The Harry & David Bankruptcy

28 Mar 2011  

Today legendary fruit seller Harry & David filed for Chapter 11 bankruptcy protection. There are two very important branding lessons in this story.

1.  Savvy marketing can create enormous value.

Harry & David does something remarkable: the company gets people to spend $30 for a few pears. A box of 7 to 12 pears currently runs $29.95, so that is about $3.50 each, not including shipping.  This is an accomplishment; think of the margins!

But anyone who has received a box of Harry and David fruit knows that the company isn’t selling ordinary pears; the company is selling incredibly special treats. The pears arrive in a beautiful box with lots of packaging. Each pear is individually wrapped. The shipment comes with a brochure explaining exactly why the pear is so special and amazing. It is well worth the price. 

Harry & David shows how to create value through great marketing.

 2. Short term thinking can ruin brands.

Harry & David is a sad branding story. It once was a fabulous brand. When I was a kid I always hoped that one of my father’s patients would give us a Harry & David fruit-of-the-month subscription for the holidays. Happily, someone usually did. It was an incredible treat.

Over the years, however, the Harry & David has lost much of its uniqueness. Partly this is due to a lack of consistent ownership. The current owner, private-equity firm Wasserstein & Company, acquired Harry & David in 2004. The goal apparently was to fund the acquisition with debt, deliver some quick financial wins and then exit with a stock offering.

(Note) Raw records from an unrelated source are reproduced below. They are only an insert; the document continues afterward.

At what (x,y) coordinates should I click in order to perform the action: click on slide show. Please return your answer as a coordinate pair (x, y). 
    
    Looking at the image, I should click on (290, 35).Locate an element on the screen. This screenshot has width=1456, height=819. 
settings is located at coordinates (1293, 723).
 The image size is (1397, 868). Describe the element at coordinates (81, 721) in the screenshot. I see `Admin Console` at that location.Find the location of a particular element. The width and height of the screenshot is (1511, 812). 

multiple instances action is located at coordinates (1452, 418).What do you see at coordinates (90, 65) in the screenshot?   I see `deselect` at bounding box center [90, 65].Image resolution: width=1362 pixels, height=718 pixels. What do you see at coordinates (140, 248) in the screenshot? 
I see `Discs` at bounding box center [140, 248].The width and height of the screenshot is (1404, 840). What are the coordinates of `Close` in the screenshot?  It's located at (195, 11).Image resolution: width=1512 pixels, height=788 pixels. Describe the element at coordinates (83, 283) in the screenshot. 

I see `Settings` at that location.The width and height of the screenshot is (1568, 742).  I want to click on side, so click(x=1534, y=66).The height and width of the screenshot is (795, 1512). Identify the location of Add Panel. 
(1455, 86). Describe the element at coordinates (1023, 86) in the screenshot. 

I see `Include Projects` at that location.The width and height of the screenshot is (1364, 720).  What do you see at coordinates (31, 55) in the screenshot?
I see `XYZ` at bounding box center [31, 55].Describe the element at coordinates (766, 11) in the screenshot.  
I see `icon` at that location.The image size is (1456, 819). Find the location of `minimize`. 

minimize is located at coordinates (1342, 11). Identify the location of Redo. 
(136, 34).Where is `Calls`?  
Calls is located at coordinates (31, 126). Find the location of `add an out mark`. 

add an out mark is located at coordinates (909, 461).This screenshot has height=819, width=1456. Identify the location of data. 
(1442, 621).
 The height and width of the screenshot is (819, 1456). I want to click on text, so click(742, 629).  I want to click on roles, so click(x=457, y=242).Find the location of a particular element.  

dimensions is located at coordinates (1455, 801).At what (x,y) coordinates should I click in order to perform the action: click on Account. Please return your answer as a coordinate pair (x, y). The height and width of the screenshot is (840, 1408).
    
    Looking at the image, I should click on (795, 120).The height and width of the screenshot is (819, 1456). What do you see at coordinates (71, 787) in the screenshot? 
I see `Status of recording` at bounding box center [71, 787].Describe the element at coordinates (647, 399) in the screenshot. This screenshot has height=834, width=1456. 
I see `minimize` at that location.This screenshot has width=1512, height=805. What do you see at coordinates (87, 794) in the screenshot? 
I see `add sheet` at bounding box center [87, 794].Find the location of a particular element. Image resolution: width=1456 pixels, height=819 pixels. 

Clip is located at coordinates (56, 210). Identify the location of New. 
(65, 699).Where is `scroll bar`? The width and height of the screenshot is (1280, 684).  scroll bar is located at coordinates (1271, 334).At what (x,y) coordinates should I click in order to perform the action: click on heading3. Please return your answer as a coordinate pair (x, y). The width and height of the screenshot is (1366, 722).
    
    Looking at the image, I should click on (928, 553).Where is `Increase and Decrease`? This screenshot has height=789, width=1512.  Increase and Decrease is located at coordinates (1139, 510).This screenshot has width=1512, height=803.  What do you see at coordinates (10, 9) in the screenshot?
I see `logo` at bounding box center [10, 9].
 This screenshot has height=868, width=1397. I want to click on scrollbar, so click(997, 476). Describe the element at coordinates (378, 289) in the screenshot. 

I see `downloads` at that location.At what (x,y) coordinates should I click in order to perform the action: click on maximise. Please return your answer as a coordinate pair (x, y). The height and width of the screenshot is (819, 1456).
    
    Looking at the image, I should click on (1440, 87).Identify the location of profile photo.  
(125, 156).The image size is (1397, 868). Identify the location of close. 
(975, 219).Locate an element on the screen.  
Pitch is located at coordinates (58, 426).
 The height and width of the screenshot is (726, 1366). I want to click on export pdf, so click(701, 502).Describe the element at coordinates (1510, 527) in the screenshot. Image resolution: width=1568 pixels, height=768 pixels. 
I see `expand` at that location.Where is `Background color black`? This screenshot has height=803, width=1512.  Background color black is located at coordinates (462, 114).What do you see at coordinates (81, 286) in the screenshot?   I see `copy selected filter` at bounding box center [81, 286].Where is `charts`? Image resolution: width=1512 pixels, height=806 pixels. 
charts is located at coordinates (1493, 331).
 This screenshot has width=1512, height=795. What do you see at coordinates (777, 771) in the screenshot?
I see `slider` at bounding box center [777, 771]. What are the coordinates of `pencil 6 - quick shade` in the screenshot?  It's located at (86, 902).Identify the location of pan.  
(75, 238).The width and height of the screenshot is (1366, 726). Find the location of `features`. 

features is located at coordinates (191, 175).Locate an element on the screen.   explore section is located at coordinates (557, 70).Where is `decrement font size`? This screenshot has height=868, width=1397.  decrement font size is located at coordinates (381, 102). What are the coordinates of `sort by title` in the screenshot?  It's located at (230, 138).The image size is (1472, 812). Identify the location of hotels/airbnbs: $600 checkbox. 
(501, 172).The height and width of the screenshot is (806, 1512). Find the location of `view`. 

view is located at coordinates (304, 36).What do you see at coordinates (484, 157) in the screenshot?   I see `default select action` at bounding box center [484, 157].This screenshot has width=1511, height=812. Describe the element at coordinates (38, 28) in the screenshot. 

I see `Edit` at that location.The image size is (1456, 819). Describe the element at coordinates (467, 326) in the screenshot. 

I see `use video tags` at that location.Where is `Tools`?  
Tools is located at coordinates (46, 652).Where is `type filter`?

With this in mind, Wasserstein gave management some big incentives to deliver good short-term results. Under Wasserstein, the Harry and David team drove sales at retail locations and expanded the product assortment. They also trimmed costs.

Predictably, the brand weakened and the customer experience declined.

One person on Yelp summarized things well: “Once upon a time, a long time ago, Harry and David was unique and good quality – now, it is so overpriced – they have spread themselves way too thin…mediocre merchandise, big price tag with lots of packaging and flash.”

I’m not sure what is next for Harry and David. The brand isn’t going away; today’s news is just a financial restructuring. I’m hopeful that the company will use the opportunity to refocus on its core business and restore the marketing magic.